Pero, tal vez, lo que la juventud tema no sea tanto la muerte sino “vivir” como lo hacen los adultos de hoy en día. Probablemente su resistencia a envejecer radique en una natural reacción ante ‘el envejecimiento de la sociedad’. No contra el natural proceso biológico de la senectud, porque cuántos ‘viejos’ son más jóvenes que muchos jóvenes, sino ante la terrible perspectiva de ser asimilados en “la tartufería –en palabras de Nietzsche− de los mansos animales domésticos (quiero decir, de los hombres modernos, quiero decir, de nosotros)”.

El debate está abierto porque la fuerza de la juventud resurge con cada nueva generación, como esa florecilla que encuentras siempre en una grieta del duro asfalto…, y, a pesar del sobrecogedor sistema educativo (instituciones académicas: escuelas, institutos, universidades; medios de comunicación y divertimento, etc.), que ahoga toda posibilidad de preservación de su espontaneidad y que la debilita, a cada momento surgen, indeclinablemente, manifestaciones “juveniles” de inconformismo y rebelión… que el propio sistema intenta −y normalmente consigue− acallar, desprestigiar, desactivar… impidiendo que de ninguna manera estas expresiones, estas necesarias erupciones en su piel que señalan la necesidad de actuar contra la profunda enfermedad interior, signifiquen una transformación profunda ni en la política, ni en el estilo de vida, ni las relaciones humanas…

Pero la historia ha demostrado que a pesar de todos los esfuerzos y todo lo planificado precisamente en su contra, cada nueva generación nace con una nueva esperanza, como una oportunidad eterna de limpieza y regeneración, conteniendo en sí la semilla de la curación del ser humano y de la sociedad.

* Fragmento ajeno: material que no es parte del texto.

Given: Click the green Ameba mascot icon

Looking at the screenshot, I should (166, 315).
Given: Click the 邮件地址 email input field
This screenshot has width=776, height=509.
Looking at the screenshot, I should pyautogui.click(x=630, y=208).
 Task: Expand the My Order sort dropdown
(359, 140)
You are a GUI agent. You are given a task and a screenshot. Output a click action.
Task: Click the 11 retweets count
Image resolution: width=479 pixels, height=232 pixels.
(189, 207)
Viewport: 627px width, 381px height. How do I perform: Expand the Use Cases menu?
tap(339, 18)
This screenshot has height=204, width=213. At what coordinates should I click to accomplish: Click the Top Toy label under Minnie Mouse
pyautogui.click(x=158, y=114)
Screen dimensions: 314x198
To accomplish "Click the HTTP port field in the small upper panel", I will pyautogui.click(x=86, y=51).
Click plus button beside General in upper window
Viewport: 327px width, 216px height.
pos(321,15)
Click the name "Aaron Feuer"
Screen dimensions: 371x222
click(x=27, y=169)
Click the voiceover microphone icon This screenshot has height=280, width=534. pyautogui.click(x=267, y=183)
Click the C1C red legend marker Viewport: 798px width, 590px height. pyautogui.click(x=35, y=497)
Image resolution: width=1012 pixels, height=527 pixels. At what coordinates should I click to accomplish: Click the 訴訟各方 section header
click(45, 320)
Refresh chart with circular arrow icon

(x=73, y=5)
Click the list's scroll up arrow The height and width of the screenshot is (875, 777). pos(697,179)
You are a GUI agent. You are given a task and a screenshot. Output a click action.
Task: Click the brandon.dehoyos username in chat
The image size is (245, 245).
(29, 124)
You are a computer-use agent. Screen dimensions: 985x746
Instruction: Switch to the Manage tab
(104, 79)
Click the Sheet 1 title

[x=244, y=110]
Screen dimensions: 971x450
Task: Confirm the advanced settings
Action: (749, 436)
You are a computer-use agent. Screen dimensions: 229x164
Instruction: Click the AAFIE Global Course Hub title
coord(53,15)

Serán nuestros jóvenes, insha Allah, quienes lo harán, quienes construirán una nueva sociedad…, será su momento…, pero no lo podrán lograr sino a través del encuentro con el “momento” de aquellos que han conseguido reeducarse y han vuelto a ser jóvenes en su corazón y han perdido el miedo a este mundo y se han sumergido hasta el tuétano en el Temor de Allah; la conexión entre el espíritu de los jóvenes con el espíritu de aquellos que en cualquier edad conservan, o bien adquieren, o bien recuperan… la juventud de su alma, fata, tal como Ibrahim (a. s.), quien fue joven en su juventud y en su vejez. Unos y otros, reencontrándose en el adab, en la arena de la superación y el coraje –la entrañable fraternidad de la antigua caballería−. Porque la nobleza (futuwwa) requiere transmisión, conciliación, confianza… y un espejo limpio donde mirarse.

Contrariamente a Dorian, el rostro del creyente revela –tras las canas y arrugas que completan el proceso natural del ciclo perfecto de la vida− la pura juventud de su alma… De tal manera que al mirarse en su propio espejo contempla un reflejo nítido, íntegro, de su verdadero rostro; que el cuadro que conforma su vida, sus acciones, su apariencia, es la manifestación luminosa de un corazón entero…, que refleja la verdad.